「宝島」  
 
 いよいよ師走も近くなってきました。

 しかし、一方で、ここちよい秋の深まりが長く続いています。

 少し前に、ある週間誌に、この「宝島」という、大変おもしろそうな小説の著者である真藤順丈さんのインタビュー記事を読むことができました。

 初めて聞く、作家名と小説名でしたので、興味深く、このインタビュー記事を拝読しました。

 この最後に、かれは、宇部市の長生炭鉱跡地で人骨が出たことに注目して、この問題を深く調査したいという旨の話をしていました。

 これは、かなりの社会派小説家ではないか、とおもって経歴を調べると、そのなかで直木賞を受けた作品『宝島』がありました。

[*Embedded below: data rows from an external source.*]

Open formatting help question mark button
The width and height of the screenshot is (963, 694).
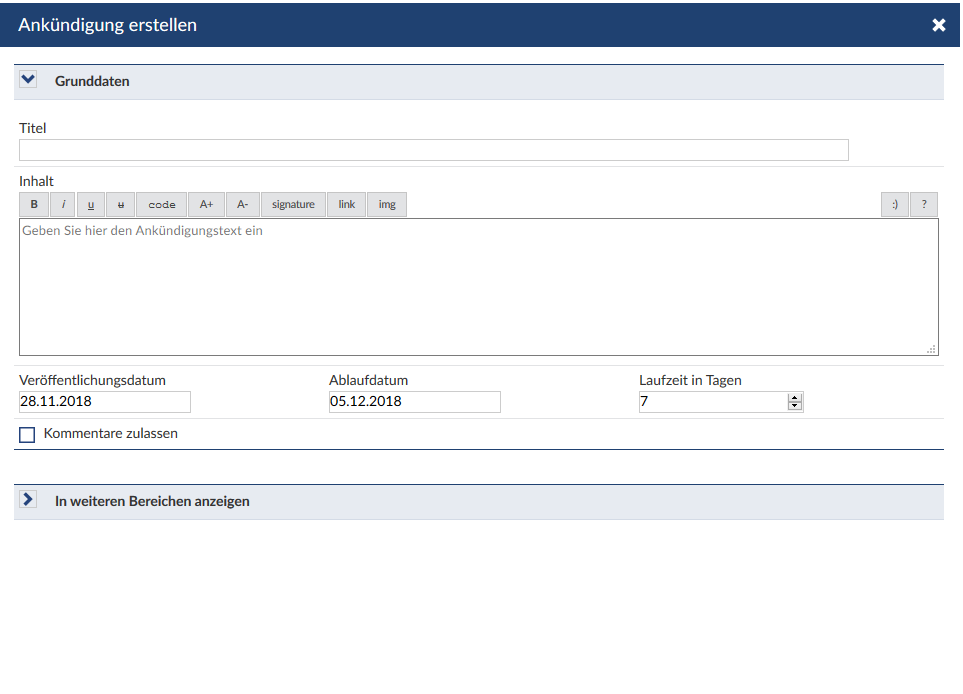click(x=923, y=205)
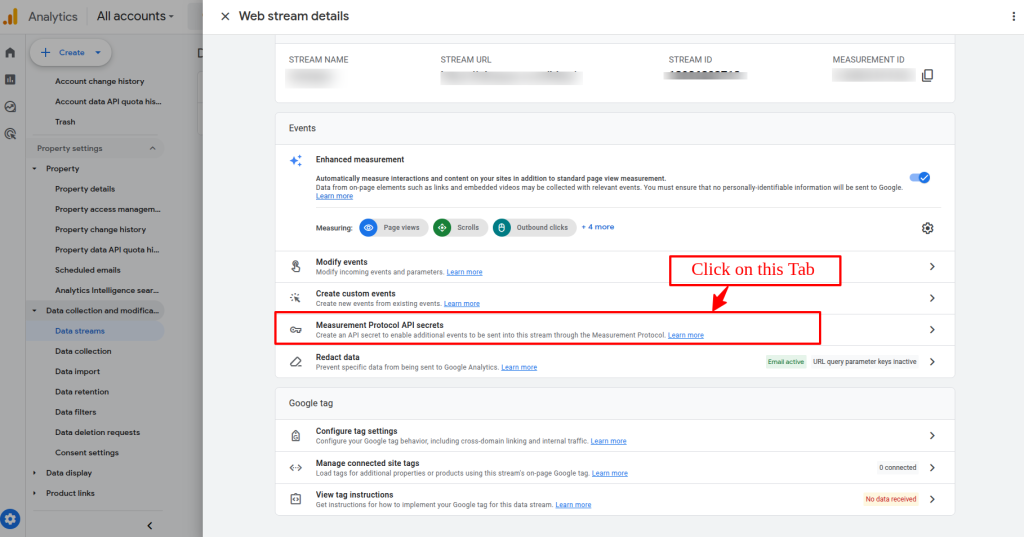Viewport: 1024px width, 537px height.
Task: Open the Advertising icon in left rail
Action: click(x=10, y=133)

 しかも、これは戦後直後の沖縄のコザ市を舞台にした物語でしたので、すぐにアマゾンで発注しました。

戦果アギヤーの「オンちゃん」

 さて、この物語の主人公は、「戦果アギヤー」と呼ばれていた「オンちゃん」でした。

 日本唯一の地上戦が沖縄であり、アメリカ軍は、読谷村から上陸し、広大な平地であった嘉手納に飛行場と基地を造りました。

 日本で唯一のカタカナの市名であった「コザ」の由来は、戦後米軍が越来村の「胡屋(ごや)」地区を「KOZA」と呼んだことで、その呼び名が広まって「コザ」となったのが有力な説のようです。

 また、この胡屋に野戦病院や物資集積場などが建設され、「キャンプ・コザ」ともいわれていたそうで、一時期は「胡差市(こざし)」となったこともあり、その後、越来村、コザ村、そしてコザ市になり、現在は沖縄市と改名されています。

 嘉手納基地は、このコザ市と隣接しており、その隣接道路は、「ゲート通り」と呼ばれていました。

 私の家内の家族は、この胡屋に住んでいましたので、そこから西に少し歩くと、このゲート通りに至り、そのすぐ北側には、嘉手納基地に入るゲートが見えていました。

 このコザ市で、戦後すぐに活躍し始めた若者が「戦果アギヤー」でした。

 周知のように、日本はアメリカとの戦争に敗れ、沖縄では唯一の地上戦が行われ、甚大な被害を被ったのが沖縄の人々でした。

 アメリカ軍は、その日本の敗戦と共に嘉手納空港とその周辺の広大な土地をブルトーザーと銃剣で占有し、空港の拡張を始めとしての占有を遂げていったのでした。

 平地で陽あたりがよく、地下水が豊富であった、この嘉手納町は豊かでのんびりした農村地帯であり、戦前は那覇まで行く鉄道もありました。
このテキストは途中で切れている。